[SOURCE DOCUMENT start]

It was hoped that we would grow up to be nice Christian kids and marry white kids and live happily ever after, with each successive generation becoming fairer. Unfortunately for the government, a great number of us did the reverse.
You were in the home because you had an Aboriginal background and that was that without question. Not me! Growing up there gave me a curious mind, I wanted to know lots of things, I always asked too many questions and I consequently got into trouble for doing so. I wanted to be adopted or fostered down south. Those kids selected always appeared to be the lucky ones - new shoes, new clothes and the rest of the cargo which sometimes comes through living with white people.
I have written about those people who were sent away and suffered repercussions as a result of their removal. I have since considered myself one of the lucky ones left behind. Assimilation without a mother and sibling will not survive. I was left behind with the everlasting dream and ambition to be a ballerina, something that should have came with Assimilation. But alas, there certainly wasn't any demand on the stage for any Black Swans.
My employment with the Department of Community Welfare in the early eighties furthered my curiosity about my background. My duties as Statutory Welfare Officer brought me into contact with the continuing displacement of Aboriginal children and the social problems inherited by their past and current displacement.

[SOURCE DOCUMENT end]

**YOUR OBJECTIVE**: Pick up the memoir about growing up in a home for Aboriginal children and carry it on from its last sentence. The listing after this isn't needed for anything here.

[INFORMATION GIVEN start]

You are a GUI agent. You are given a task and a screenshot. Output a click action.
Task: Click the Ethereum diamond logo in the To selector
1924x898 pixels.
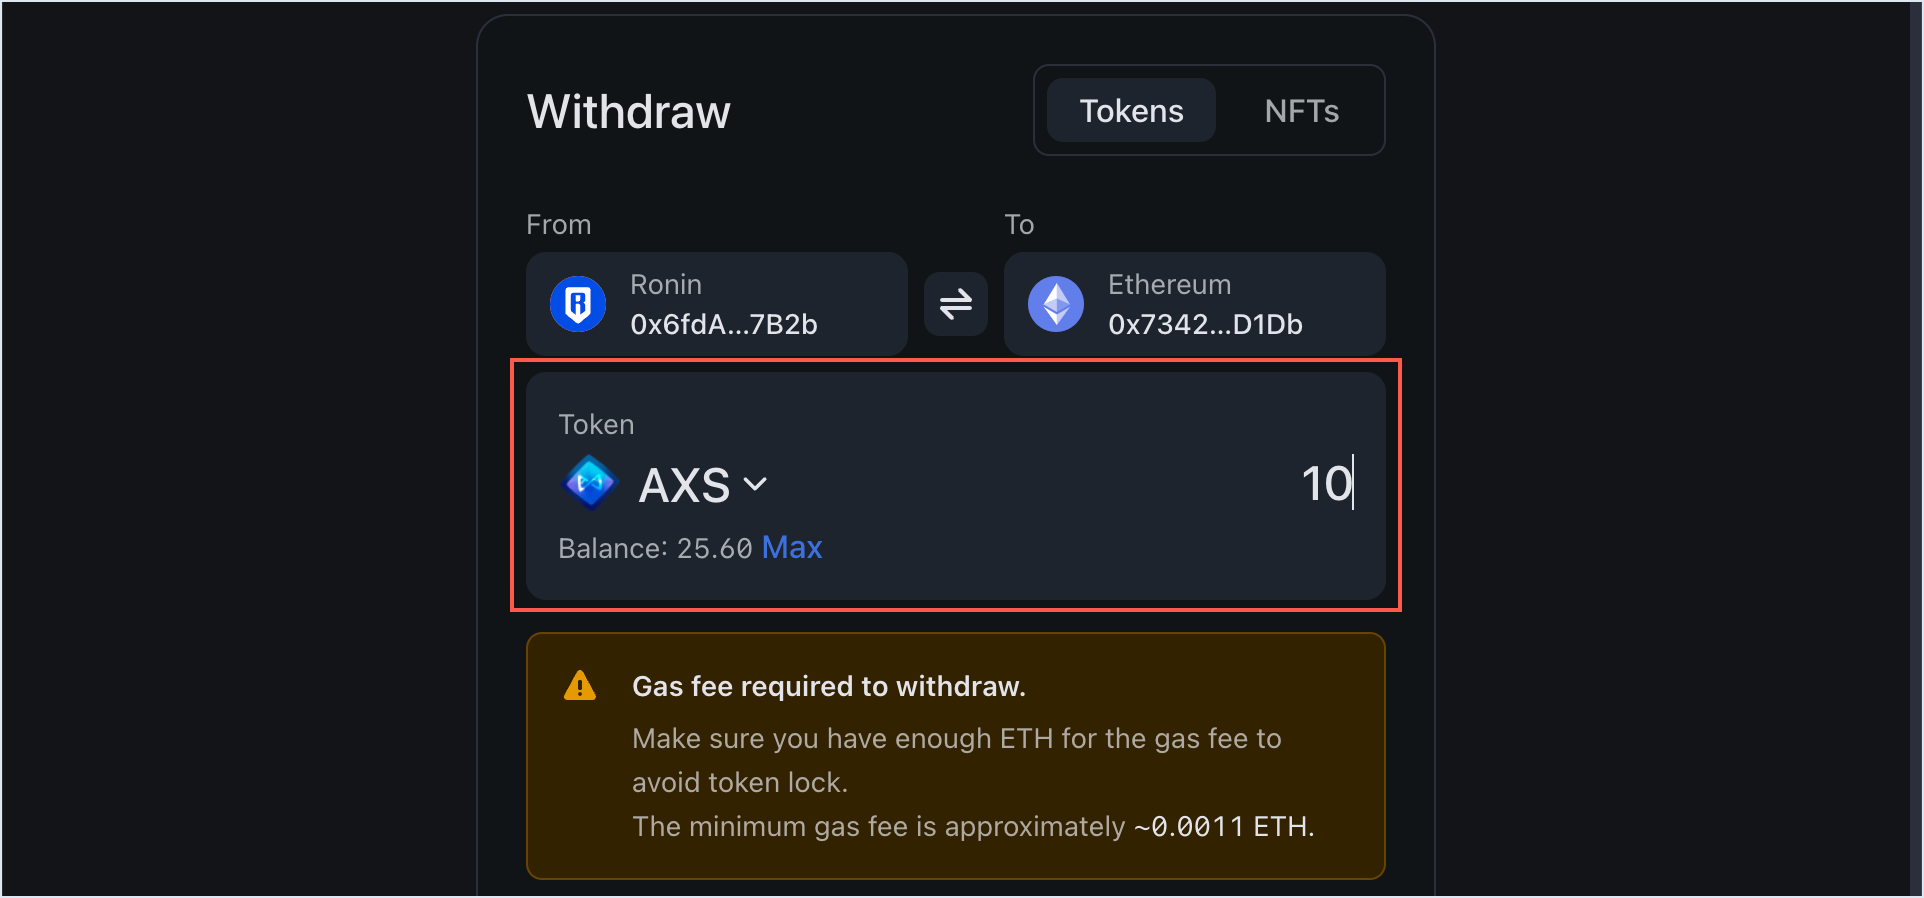[1056, 304]
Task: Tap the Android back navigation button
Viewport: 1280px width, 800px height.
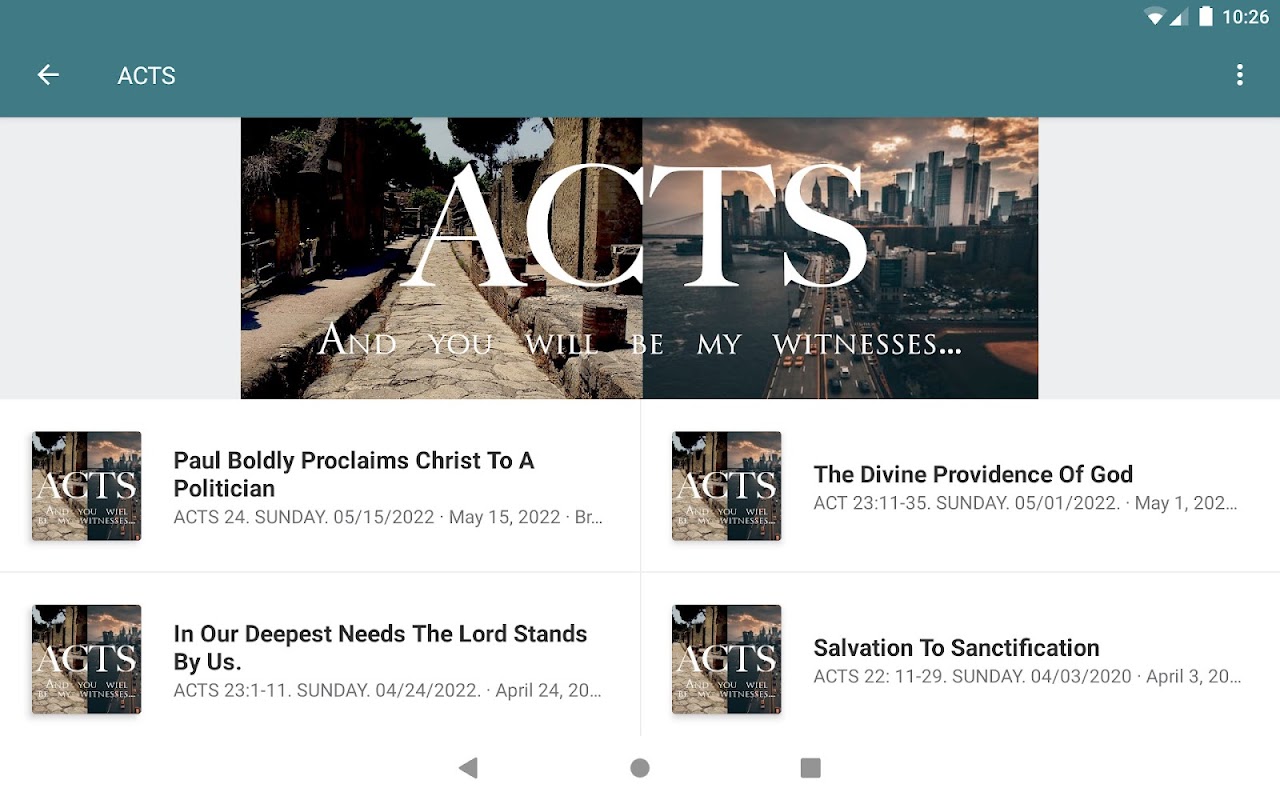Action: click(x=468, y=768)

[INFORMATION GIVEN end]

**RESPONSE**:
In 1986, when preparations around Australia were gearing up for the 1988 Bicentennial Celebrations, I and a group of women from the same institution decided that we would attempt to write our own history - a history that the average anthropologist wasn't interested in because of the presumption of loss of culture - but there are lots of other writers who would have certainly been interested in it, and we knew that if we didn't do it then someone else would. By attempting to do the research ourselves meant it would be us who would decide on the content and how that content would be presented.
The research was eventually published in book form and titled Take This Child. My name appears as the author, but I am only the minder and sometimes spokesperson for that history. The content belongs to the community and the royalties have been returned to the community towards further projects.
Community copyright is a new concept to lots of white fullas. When they want to write stories on us mob, and in particular oral history, then on completion they disappear and become learned people in their society. The difference with me is that I can't disappear. I wrote about the community I was raised in. Every day of my life is influenced by who I am and how I got to this point. My Ps and Qs are consistently observed when presenting our history.
I am constantly reminded by the questions raised by two elders in my community. When my group started to interview the first generation of people removed from mother and country, one elder said, 'What you wanna know, what you gonna do with it'. The other elder states, 'Don't ask me anything about boyfriend or girlfriend business, 'cause I am not telling you.' White fullas don't get these warnings - must be cause they can disappear and I can't!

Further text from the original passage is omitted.